Transcribe

🧠 What is Amazon Transcribe?¶

Amazon Transcribe is a fully managed automatic speech recognition (ASR) service that enables developers to convert speech into text quickly and at scale.

✅ It supports real-time streaming and batch transcription for audio/video files in multiple languages, with features like speaker identification, custom vocabulary, punctuation, and formatting.

📦 Key Use Cases¶

Use Case	Description
🎙️ Voice-to-text transcription	Convert audio files (e.g., MP3, WAV) to readable text
🧑‍⚖️ Call center analytics	Transcribe customer-agent calls for compliance/QA
📋 Subtitles & captions	Generate captions for videos, podcasts, or broadcasts
🌐 Multi-language transcription	Support for 100+ languages and dialects
🧠 NLP/ML post-processing	Use transcripts for summarization, sentiment, etc.
🧾 Meeting transcription	Transcribe Zoom/Teams/Google Meet recordings

🧰 Types of Transcribe Jobs¶

Type	Use Case	API
Batch	Long-form transcription	`StartTranscriptionJob`
Streaming	Real-time voice input	WebSocket / HTTP/2
Medical	Medical domain conversations	Amazon Transcribe Medical
Call Analytics	Agent/customer analytics	Speaker turns + sentiment

🌐 Supported Languages (2024)¶

Amazon Transcribe supports 100+ languages, including:

English (US, UK, IN, AU)
Hindi, Tamil, Telugu
Spanish, French, German
Japanese, Korean, Mandarin
Arabic, Farsi, Russian, and many more.

🎯 Key Features¶

Feature	Description
Speaker identification	Identify “Speaker 1”, “Speaker 2”, etc. in multi-person audio
Custom vocabulary	Add uncommon terms, brand names, acronyms
Channel identification	Separate audio channels (e.g., agent vs customer)
Word-level timestamps	Start/end time for each word
Automatic punctuation	Commas, periods, question marks automatically added
Custom language models	Optional advanced tuning (developer preview)
Content redaction	Mask or remove sensitive data (PII)

🏗️ Architecture Overview¶

               +------------------+
               |    Audio File    | (.mp3, .mp4, .wav, .flac)
               +--------+---------+
                        |
              +-------------------+
              |  Amazon Transcribe|
              +--------+----------+
                       |
               +------------------+
               |   Transcription  |
               |   JSON/Plaintext |
               +------------------+

You can optionally send the transcript to:

S3
Lambda
SNS/SQS
Amazon Comprehend (for NLP)

💡 Input/Output Formats¶

Input Format	Description
`.mp3`, `.mp4`, `.wav`, `.flac`	Most common audio/video types
Sampling rate	Must be 8kHz or 16kHz (depends on use case)
Output	JSON (structured) and/or plain text

💸 Pricing Overview (2024)¶

Type	Price per minute
Standard	~$0.024 per audio minute
Medical	~$0.036 per audio minute
Streaming	~$0.0004 per second
Custom Vocabulary	Free
Storage (S3)	Charged separately if stored

🧠 Free Tier: 60 minutes/month for 12 months.

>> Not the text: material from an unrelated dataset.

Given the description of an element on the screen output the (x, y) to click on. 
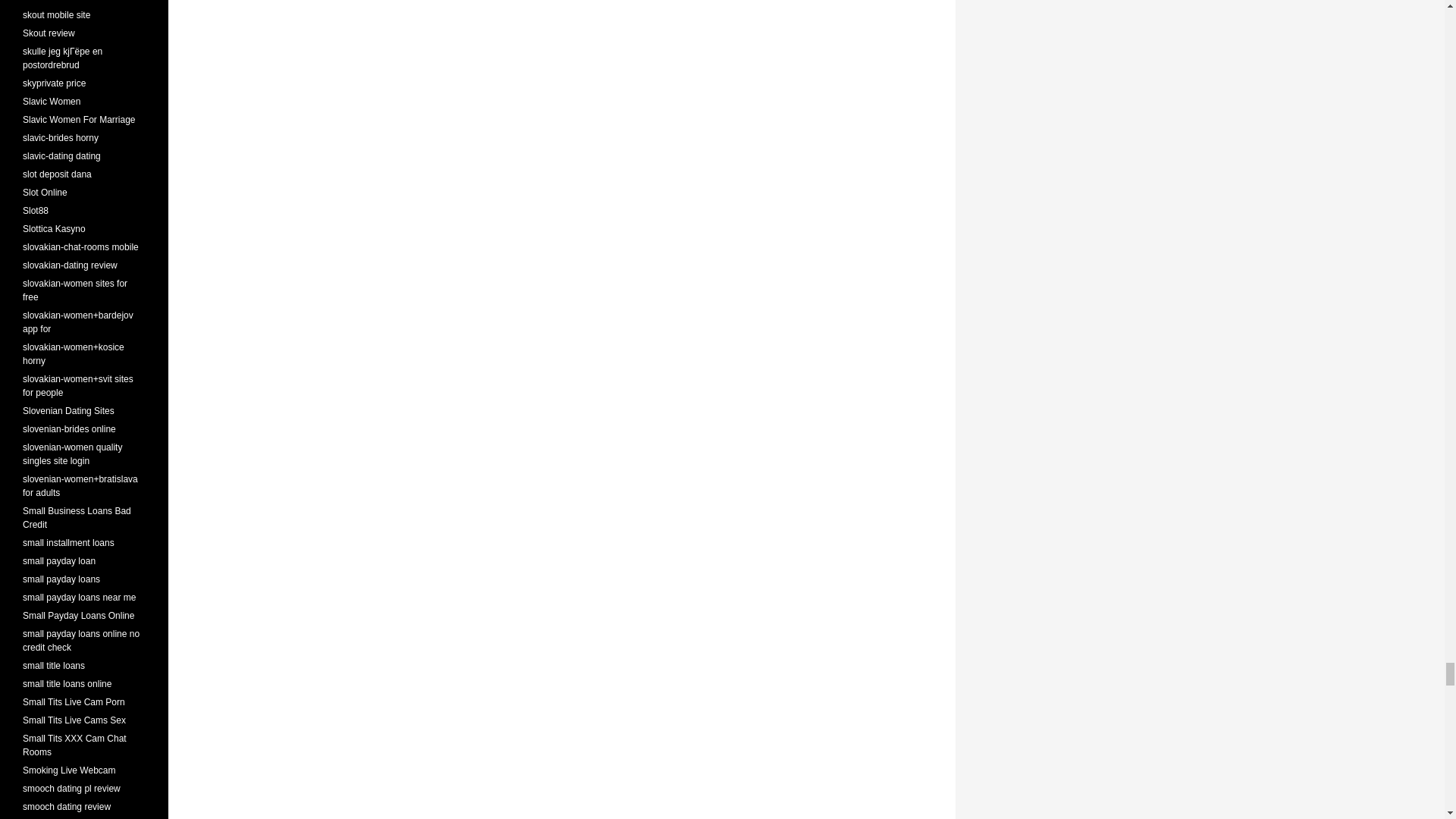
Slot88 (35, 210)
Slot Online (44, 192)
slot deposit dana (57, 173)
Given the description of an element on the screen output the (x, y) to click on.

🔧 Sample Python Code (Boto3) — Batch¶

import boto3

transcribe = boto3.client('transcribe')

response = transcribe.start_transcription_job(
    TranscriptionJobName='MyJob',
    Media={'MediaFileUri': 's3://my-bucket/audio.mp3'},
    MediaFormat='mp3',
    LanguageCode='en-US',
    OutputBucketName='my-output-bucket'
)

print("Started:", response['TranscriptionJob']['TranscriptionJobName'])

Example JSON Output¶

{
  "jobName": "MyJob",
  "results": {
    "transcripts": [
      {"transcript": "Hello, welcome to our customer service hotline."}
    ],
    "items": [
      {
        "start_time": "0.54",
        "end_time": "0.96",
        "alternatives": [{"confidence": "1.0", "content": "Hello"}],
        "type": "pronunciation"
      }
    ]
  }
}

📡 Real-time Streaming (WebSocket)¶

Amazon Transcribe supports WebSocket-based real-time transcription (e.g., for call center apps, live captioning, etc.).

You need:

Audio in PCM 16-bit linear format
WebSocket client (or SDK like AWS Chime SDK or Transcribe Streaming SDK)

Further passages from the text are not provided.